It appears our mini-monsoon has passed, leaving us with warm days in the 70s, just enough breeze stirring to keep the air moving through the house from window to window. I've come outside to write you today because the air is so favorable to sitting on the porch overlooking lawn and meadow, Highway 18 and a mountain the other side.
I'm looking at three locust trees growing near the fenceline to the eastern meadow. Something I noticed painting outdoors, the outline of a tree is shaped like the outline of a cloud. Trees are composed of water flow just as clouds are. Water flows in spirals; you can see in an old tree that's been dead for many years, bark long gone, the tree trunk down to bare skeletal bone, the flow lines in the remaining wood make a slow spiral. Our bones have flow lines that spiral too. We're something like 96 percent water or more.
Every living thing is created by the principles of water flow. Rivers flow through the land like blood flows through our bodies. Water refreshes life on and in the earth like blood refreshes life in us. We have internal filters for our blood, like the liver. The clouds are filters for water on earth. The sun causes water to evap-orate and rise into the air where it condenses and makes clouds that then rain and refresh the earth with clean water, all impurities left on the ground where it came from.
Cars, pickups, trucks and motorcycles travel the highway this-a-way and that-a-way. Loaded logging trucks run both directions. I see a dozen yucca stalks in full bloom with their waxy white flowers along the edge of the meadow down the bank from the highway. Years ago somebody planted yuccas, evidently for the long spike of a taproot, along the steep and high bank between the Primitive Baptist cemetery and the highway at Pine Swamp Road. Wind currents, I suppose, carried yucca seeds up the wind-channel of the highway through there, because small clusters of them grow alongside the highway in both directions from the cemetery.
Mowing machines are rattling all over the county, hay rakes kicking up bugs for the swooping swallows to catch, bailers picking it up and putting it down in big round bales and smaller box-shaped bales. It's a good year for hay. It's a good year for the entire green world with plenty of rain, and most of it so gentle it soaked into the ground with minimum runoff, until the gullywasher came along we hadn't seen in at least a dozen years.
Jr's sawmill continues to wait for him to fire it up and set its wheel in motion again. It's been waiting almost 10 years for him to bring it back to life. It stands among all kinds of volunteer shrubbery growing around it and through it. Old logs lie on the ground going bad. Rust has overtaken the steel parts. Like its operator, its work life has come to an end until somebody buys it to bring it back to life. But it's not for sale.

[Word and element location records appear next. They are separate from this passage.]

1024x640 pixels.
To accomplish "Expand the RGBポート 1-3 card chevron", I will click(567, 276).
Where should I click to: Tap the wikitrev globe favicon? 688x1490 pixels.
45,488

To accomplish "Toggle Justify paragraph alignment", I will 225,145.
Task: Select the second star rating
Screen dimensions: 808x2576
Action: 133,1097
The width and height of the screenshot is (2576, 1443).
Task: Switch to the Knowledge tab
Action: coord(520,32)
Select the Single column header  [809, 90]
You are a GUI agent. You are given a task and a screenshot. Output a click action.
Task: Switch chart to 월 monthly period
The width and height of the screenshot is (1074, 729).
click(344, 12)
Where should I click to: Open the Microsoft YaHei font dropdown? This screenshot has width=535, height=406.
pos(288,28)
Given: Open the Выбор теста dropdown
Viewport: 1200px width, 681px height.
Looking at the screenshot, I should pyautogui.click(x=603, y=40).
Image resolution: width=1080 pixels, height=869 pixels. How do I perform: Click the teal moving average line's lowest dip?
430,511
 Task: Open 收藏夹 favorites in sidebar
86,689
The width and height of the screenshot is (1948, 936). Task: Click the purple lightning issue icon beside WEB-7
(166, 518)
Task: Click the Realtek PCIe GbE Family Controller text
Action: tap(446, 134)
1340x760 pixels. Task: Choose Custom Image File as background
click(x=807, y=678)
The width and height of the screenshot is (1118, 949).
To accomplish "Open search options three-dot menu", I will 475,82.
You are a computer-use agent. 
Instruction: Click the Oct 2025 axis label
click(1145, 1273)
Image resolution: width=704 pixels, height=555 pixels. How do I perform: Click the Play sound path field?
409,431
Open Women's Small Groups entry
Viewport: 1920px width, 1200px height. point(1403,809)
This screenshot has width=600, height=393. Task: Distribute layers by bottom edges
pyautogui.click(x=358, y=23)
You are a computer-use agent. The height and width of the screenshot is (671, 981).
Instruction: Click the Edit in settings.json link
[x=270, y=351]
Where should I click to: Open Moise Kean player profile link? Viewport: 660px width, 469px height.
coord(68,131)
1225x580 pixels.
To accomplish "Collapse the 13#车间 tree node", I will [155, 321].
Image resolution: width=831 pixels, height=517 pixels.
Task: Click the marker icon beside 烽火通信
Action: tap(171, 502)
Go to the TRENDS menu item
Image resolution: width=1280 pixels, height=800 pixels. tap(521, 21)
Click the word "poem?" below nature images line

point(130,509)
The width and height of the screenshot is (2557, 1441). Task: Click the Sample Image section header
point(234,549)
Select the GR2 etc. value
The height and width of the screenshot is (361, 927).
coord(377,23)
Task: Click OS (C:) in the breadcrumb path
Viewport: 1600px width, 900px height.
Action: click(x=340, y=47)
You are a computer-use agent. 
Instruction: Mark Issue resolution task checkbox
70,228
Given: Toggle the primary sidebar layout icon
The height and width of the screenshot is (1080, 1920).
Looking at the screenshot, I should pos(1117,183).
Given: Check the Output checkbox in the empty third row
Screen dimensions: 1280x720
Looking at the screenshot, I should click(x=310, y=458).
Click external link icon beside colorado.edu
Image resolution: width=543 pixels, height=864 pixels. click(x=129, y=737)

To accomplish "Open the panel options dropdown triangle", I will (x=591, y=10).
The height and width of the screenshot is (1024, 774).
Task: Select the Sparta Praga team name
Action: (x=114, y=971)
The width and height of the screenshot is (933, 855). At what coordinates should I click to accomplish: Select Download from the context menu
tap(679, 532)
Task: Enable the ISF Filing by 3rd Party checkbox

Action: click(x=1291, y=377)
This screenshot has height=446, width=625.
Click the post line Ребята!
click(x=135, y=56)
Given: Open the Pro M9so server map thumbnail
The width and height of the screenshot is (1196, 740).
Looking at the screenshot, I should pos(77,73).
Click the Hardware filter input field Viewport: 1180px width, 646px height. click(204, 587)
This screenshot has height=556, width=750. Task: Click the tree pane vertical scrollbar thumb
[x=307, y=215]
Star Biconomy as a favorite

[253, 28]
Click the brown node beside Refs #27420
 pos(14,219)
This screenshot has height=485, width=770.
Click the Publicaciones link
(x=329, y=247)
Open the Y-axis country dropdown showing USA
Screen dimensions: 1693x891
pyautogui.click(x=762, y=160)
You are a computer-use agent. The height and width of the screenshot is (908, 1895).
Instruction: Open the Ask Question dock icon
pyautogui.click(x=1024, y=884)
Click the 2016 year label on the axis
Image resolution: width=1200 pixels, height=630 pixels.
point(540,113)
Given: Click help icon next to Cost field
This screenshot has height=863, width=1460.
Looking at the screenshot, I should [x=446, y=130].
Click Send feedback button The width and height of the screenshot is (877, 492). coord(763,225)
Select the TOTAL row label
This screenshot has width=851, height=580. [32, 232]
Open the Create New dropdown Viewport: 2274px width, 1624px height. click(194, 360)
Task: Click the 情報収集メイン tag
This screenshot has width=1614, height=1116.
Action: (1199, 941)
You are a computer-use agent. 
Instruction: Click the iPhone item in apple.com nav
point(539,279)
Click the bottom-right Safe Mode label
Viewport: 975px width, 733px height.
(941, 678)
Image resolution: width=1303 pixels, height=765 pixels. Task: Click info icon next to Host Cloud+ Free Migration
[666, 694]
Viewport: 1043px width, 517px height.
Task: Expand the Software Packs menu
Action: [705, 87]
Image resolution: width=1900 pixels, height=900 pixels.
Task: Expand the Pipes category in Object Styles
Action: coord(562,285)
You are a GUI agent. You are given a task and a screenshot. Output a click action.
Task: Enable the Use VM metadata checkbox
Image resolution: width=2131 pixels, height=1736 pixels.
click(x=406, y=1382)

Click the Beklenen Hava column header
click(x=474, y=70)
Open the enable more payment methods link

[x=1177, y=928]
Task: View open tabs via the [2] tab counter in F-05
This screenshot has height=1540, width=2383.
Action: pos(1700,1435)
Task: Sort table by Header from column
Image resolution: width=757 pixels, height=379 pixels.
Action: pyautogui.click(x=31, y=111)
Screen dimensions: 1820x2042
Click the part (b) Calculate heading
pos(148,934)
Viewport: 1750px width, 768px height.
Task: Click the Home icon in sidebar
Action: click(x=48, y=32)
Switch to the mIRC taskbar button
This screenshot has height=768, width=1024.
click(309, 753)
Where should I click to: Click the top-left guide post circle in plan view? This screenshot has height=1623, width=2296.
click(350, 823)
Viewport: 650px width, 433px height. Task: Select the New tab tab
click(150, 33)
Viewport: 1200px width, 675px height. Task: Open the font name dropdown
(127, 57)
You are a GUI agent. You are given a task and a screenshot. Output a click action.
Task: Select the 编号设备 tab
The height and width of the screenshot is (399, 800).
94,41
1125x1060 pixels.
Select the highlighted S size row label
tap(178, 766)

I hear crows barking. One flew into the sycamore tree. Another joined it in the sycamore. Another perched in the locust trees I'm facing. They're barking back and forth to each other. The one in the sycamore is looking at me when he barks. They see apple man. The one in the sycamore flew down to the place I throw apple cores. He's marching around looking in the grass, barking to the others. They bark back. In that exchange I heard four different tones of the sounds they make. Sometimes it seems like one will call out asking the other to identify its location and the other will call back to report its whereabouts. It seems like they sometimes call each other to let the others know where they are at any given moment.
As I pay more attention to them I see they are connected with the others in their family by call and response. Mostly I see one, two or three crows at a time, though mostly they're solo. When one calls out, others return the call from different directions and distances. Perhaps it keeps them knowing where they are in relation to the others. The one searching for apple quit barking his location. He walked down the driveway to the road, looking in the grass. When he gave up looking for apple, the barking exchange ended.
One flew into the sycamore tree. Then he took off and sailed downhill over the meadow to the west. I see a long jet trail running north to south in the sky. It has been there so long it's almost becoming a cloud. It looks like a long spinal column. I heard on NPR news years ago that when a plane flying high enough to leave a trail flies in a circle, the trail will close in and become a cloud. I think it was one man's issue with the jet trails claiming they're bad for us. That was years ago and planes continue to fly, so I doubt his Chicken-little sermon went very far. I'd like to see it happen.
I hear a cardinal in the distance, a song sparrow and various other birds, a wren, in the distance when the highway is between tire sounds. It doesn't seem like the tires are so loud until I listen to the silence. It's a deep, profound silence where I can hear for quite a long ways. I hear a chainsaw in the far distance, quieter than distant bird song.